Being a stay at home mom has changed who I am, do I dare say I'm a bit more like Mom then I used to be. I clean the kitchen cabinets now and the banister railing on the stairs... I look for smudges on the doors that used to go completely un-noticed but now with time on my hands absolutely drive me crazy. My sister of course says these are good changes - things that need to be done and I know she is right, but when I was working 60 to 70 hours a week... something had to give besides my sanity - it feels good to get caught up and not have to look at the smudge level my 6 year old leaves where ever he goes... he is a bit like the old pig-pen from snoopy days, getting him to take a bath - well let's just say it is a challenge. I refuse to bribe him or pay him for it, which he of course thinks is insane. I of course think it is insane that he would actually think I would pay him for a bath. Perhaps he will be a rich man some day, but not off of his mama.

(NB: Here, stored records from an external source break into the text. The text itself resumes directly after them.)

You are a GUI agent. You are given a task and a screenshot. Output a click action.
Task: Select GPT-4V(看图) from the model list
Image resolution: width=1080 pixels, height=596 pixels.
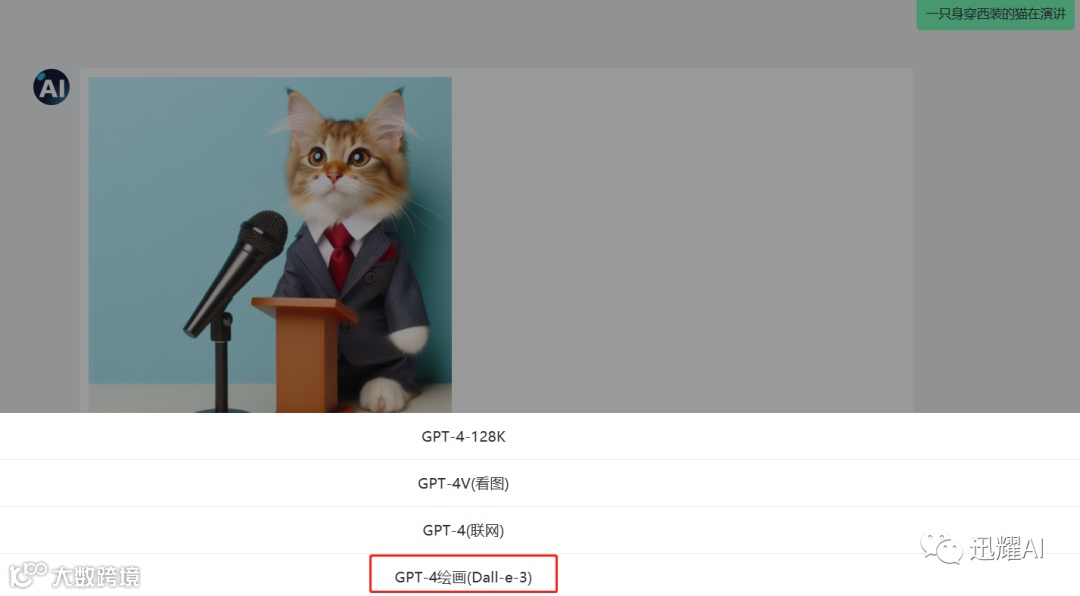click(x=464, y=483)
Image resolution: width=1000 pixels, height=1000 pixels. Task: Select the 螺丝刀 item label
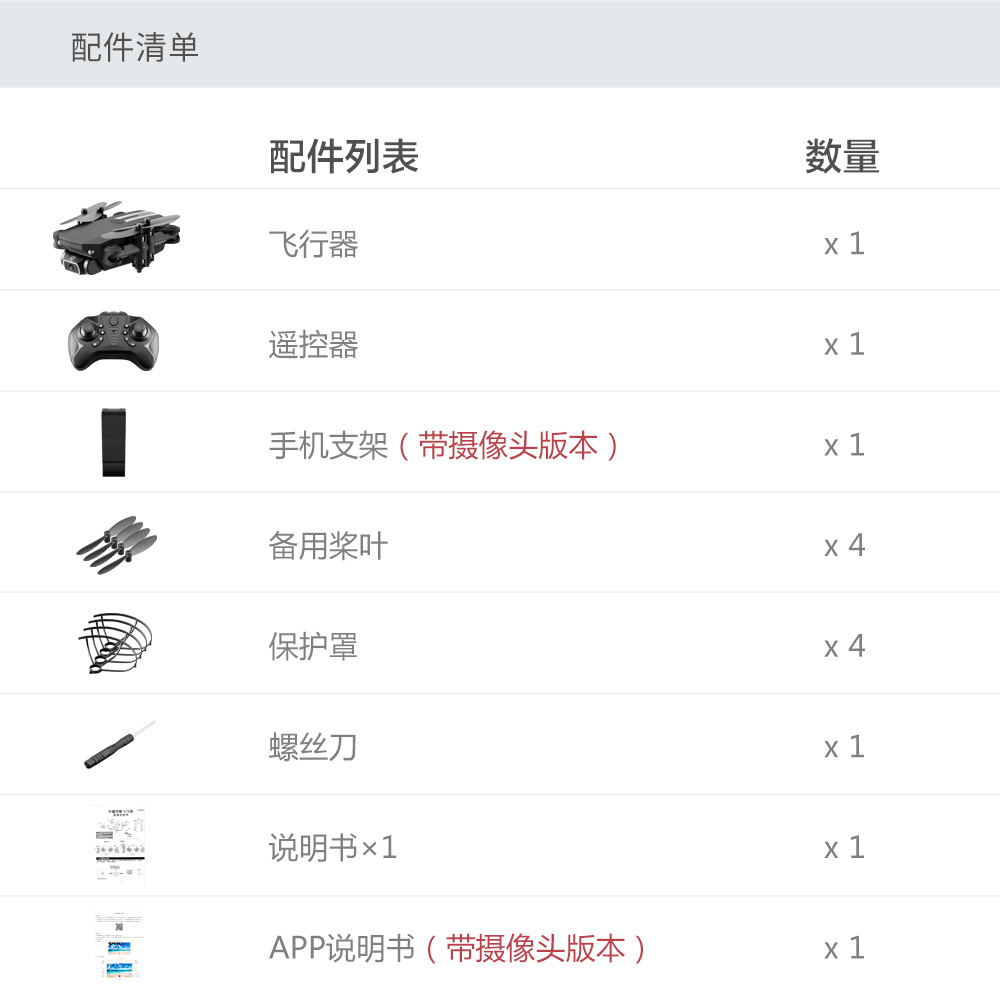(x=312, y=747)
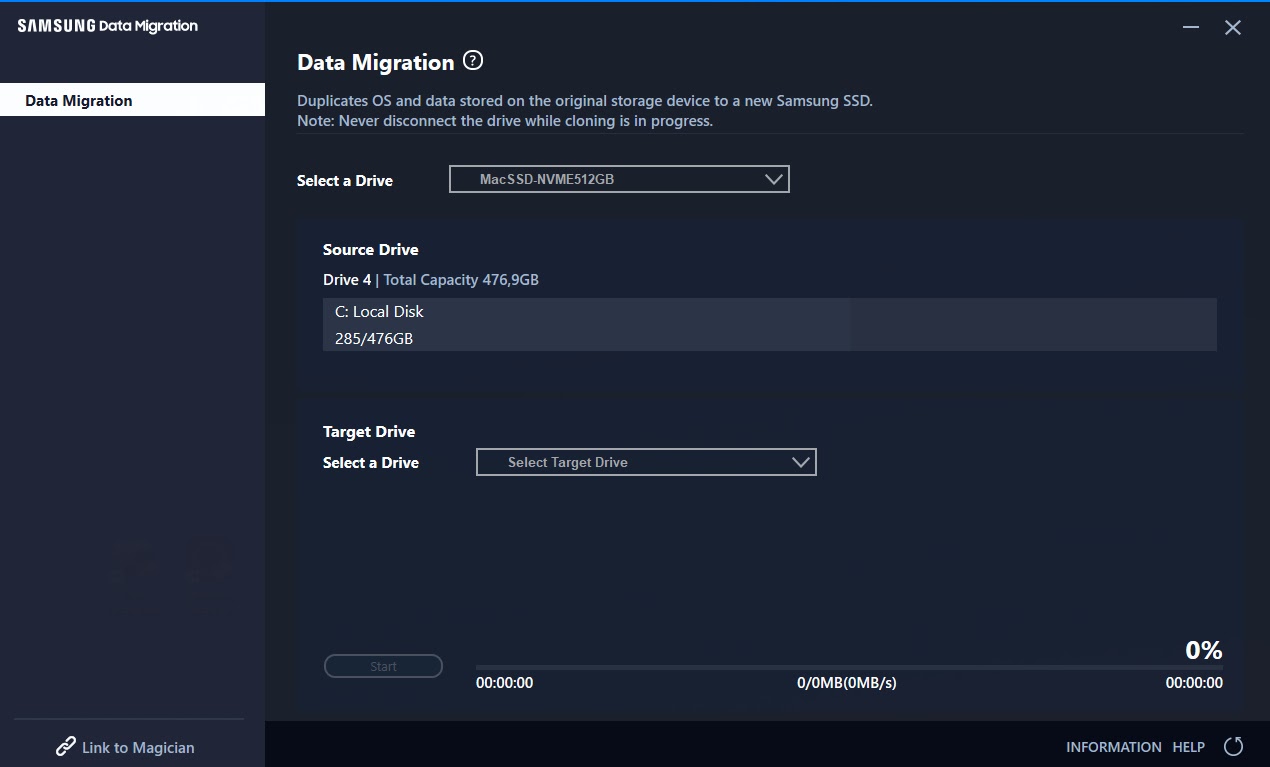The image size is (1270, 767).
Task: Open the MacSSD-NVME512GB source drive dropdown
Action: point(618,179)
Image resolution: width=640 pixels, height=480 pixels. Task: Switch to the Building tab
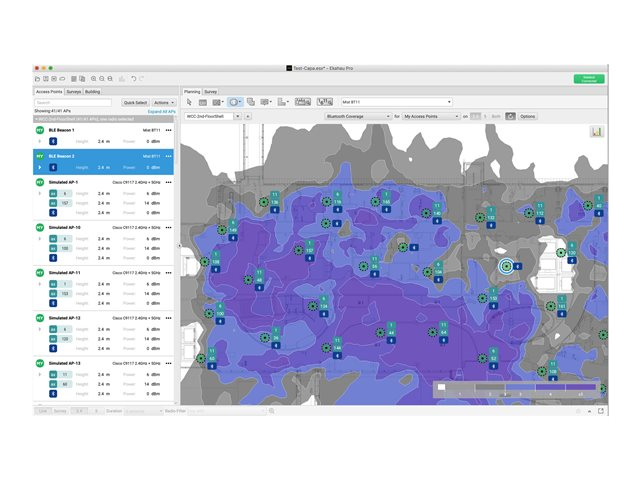[92, 91]
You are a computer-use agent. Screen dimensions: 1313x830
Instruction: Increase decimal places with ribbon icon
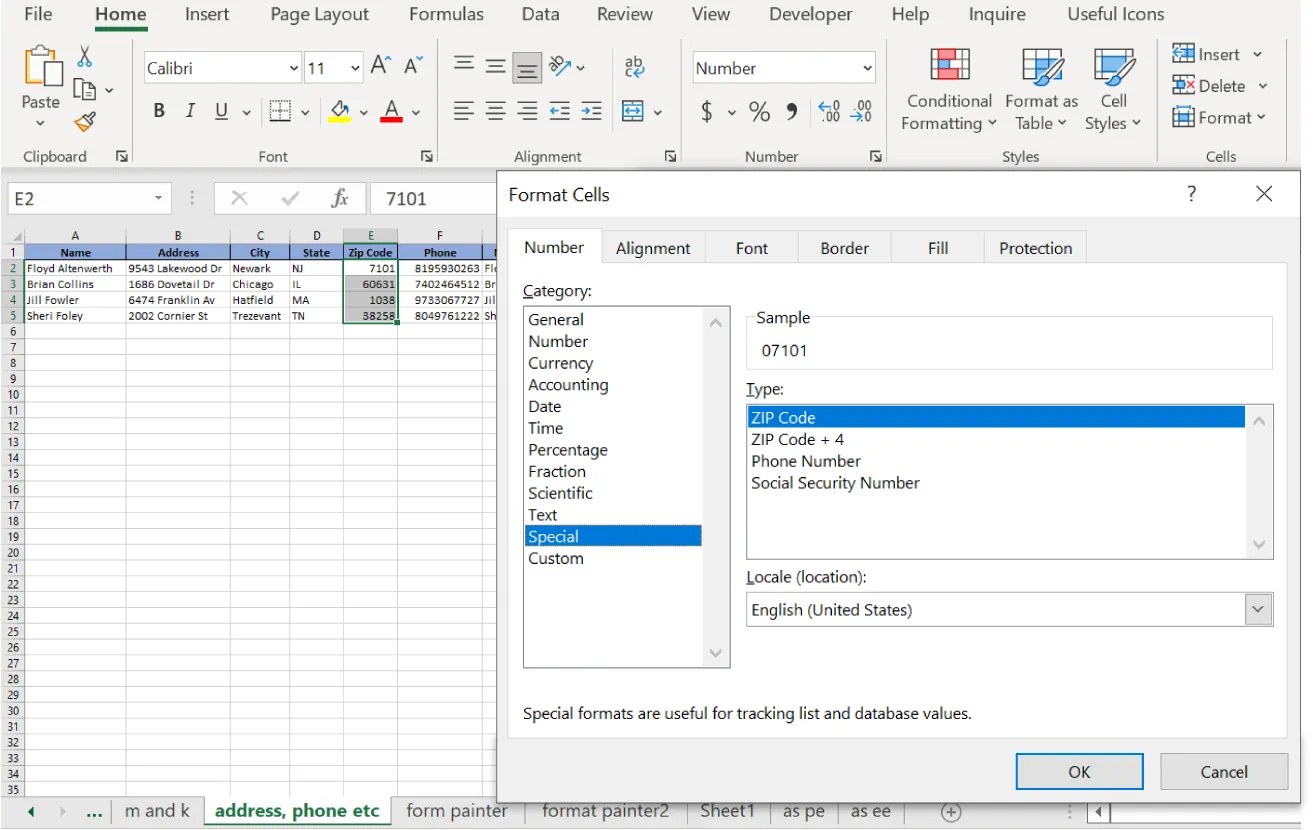829,112
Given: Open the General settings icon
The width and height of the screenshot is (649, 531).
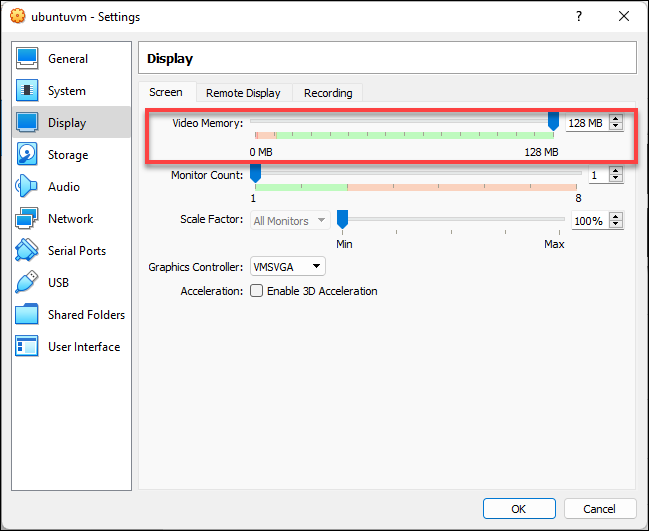Looking at the screenshot, I should tap(28, 59).

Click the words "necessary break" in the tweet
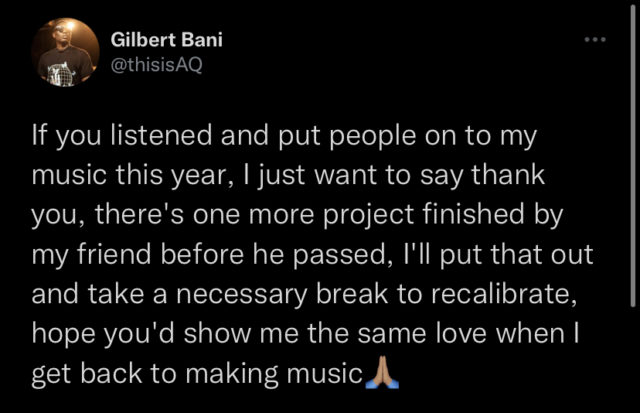click(282, 294)
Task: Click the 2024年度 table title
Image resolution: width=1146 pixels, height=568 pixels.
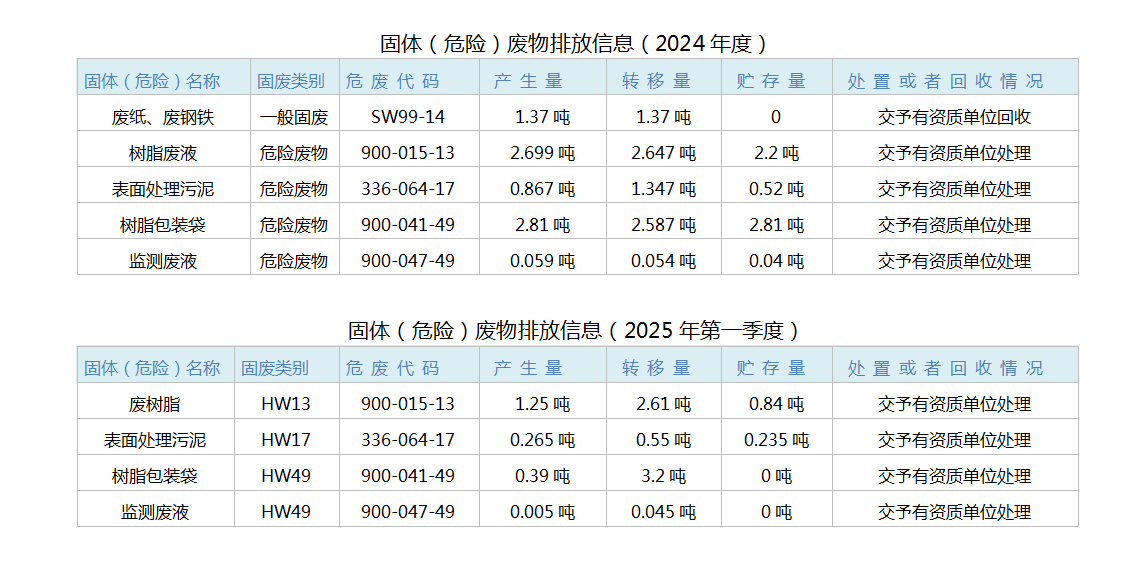Action: click(x=574, y=43)
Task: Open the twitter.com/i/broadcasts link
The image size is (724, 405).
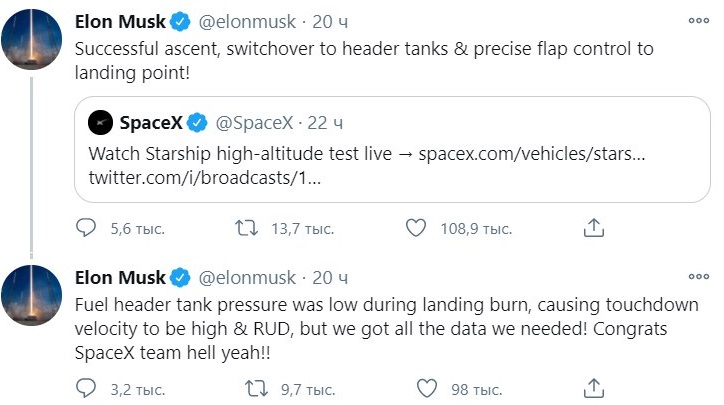Action: tap(204, 177)
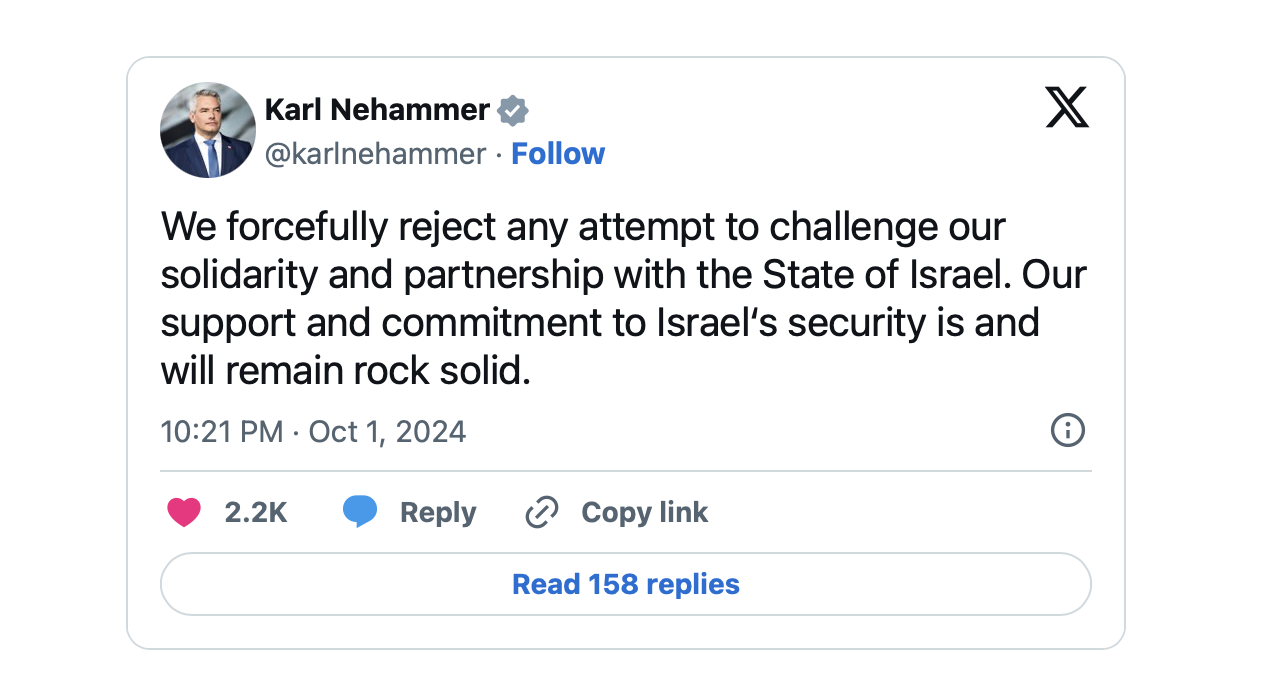1268x690 pixels.
Task: Click the verified badge beside the name
Action: coord(513,110)
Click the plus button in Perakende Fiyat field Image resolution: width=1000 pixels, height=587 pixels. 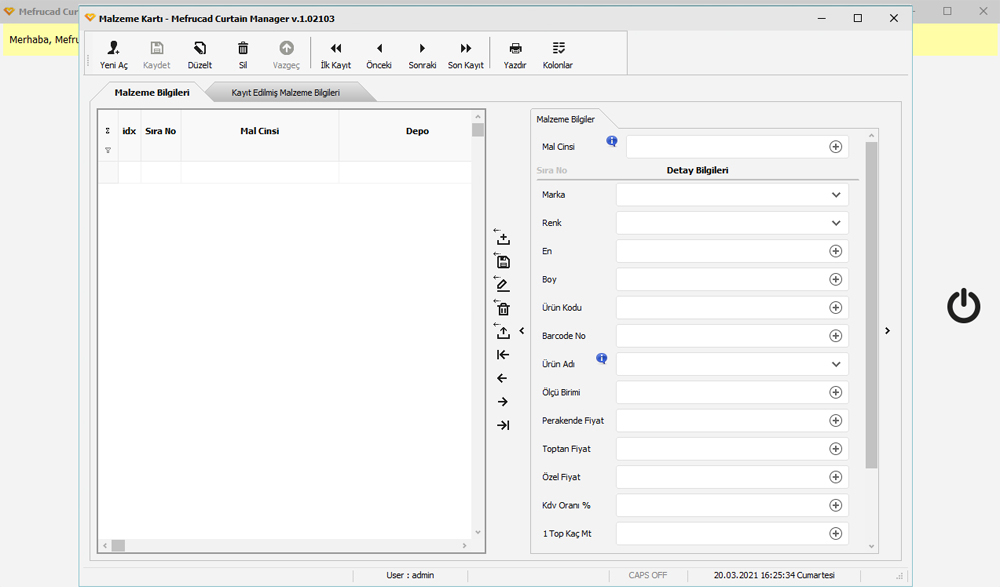(x=836, y=421)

Taking time for myself - now there is some new thinking that I'm actually liking. I enjoy reading when I can find something decent to read, which I haven't lately. Been reading a lot of Christian work but need something else for a bit that is more of escape than a travel into the depths of my soul and spirit and the meaning of my existance. But it has given me a time to recover from anger and hurts of the past, dare say forgiven things I never thought I would; and still working on forgiving things that are more recent and are still staring me in the face. I work on those things, contemplate how to move on and where to find the forgiveness in my heart for other's jackass moves (at least in my opinion). I have to be careful there since the slopes are slippery and I can easily fall into the self-pity and blaming myself for things that really don't have much to do with me.
Painting... haven't done much of that... even though it is a peaceful place for me to go, to put paint to paper hasn't drawn me in, I'm sure it will soon or paint to my table that desperately needs something done to it.
Exercise seems to have become a new passion of mine... I know - it scares me too. I actually enjoy walking the dog and most mornings look forward to picking him up from my ex's and off we go. If I'm not looking forward to it before I go; just seeing his (the dog's) excitement makes me feel good about the 3 miles ahead of us. Then taking a break and doing the three miles at home. Now if I can just figure out how to get rid of the baby fat around my stomach I'd be doing great... my 13 year old son of course who knows all about fitness tells me I need to do at least 100 sit-ups a day and 50 push ups... I just laugh - I can visualize myself doing them, but that just doesn't seem to get the job done. I don't think that is fair...
So those are my thoughts as I finish my break and my beer and head off to the bathroom to honestly scrub the floor in places that probably haven't seen soap in a while since the mop misses them... yes those spots are driving me crazy as well. Mom would be so proud that I've finally figured out how to clean... my ex would of course still say I don't do anything right. To one I say I got it mom... to the other I would say go fuck yourself.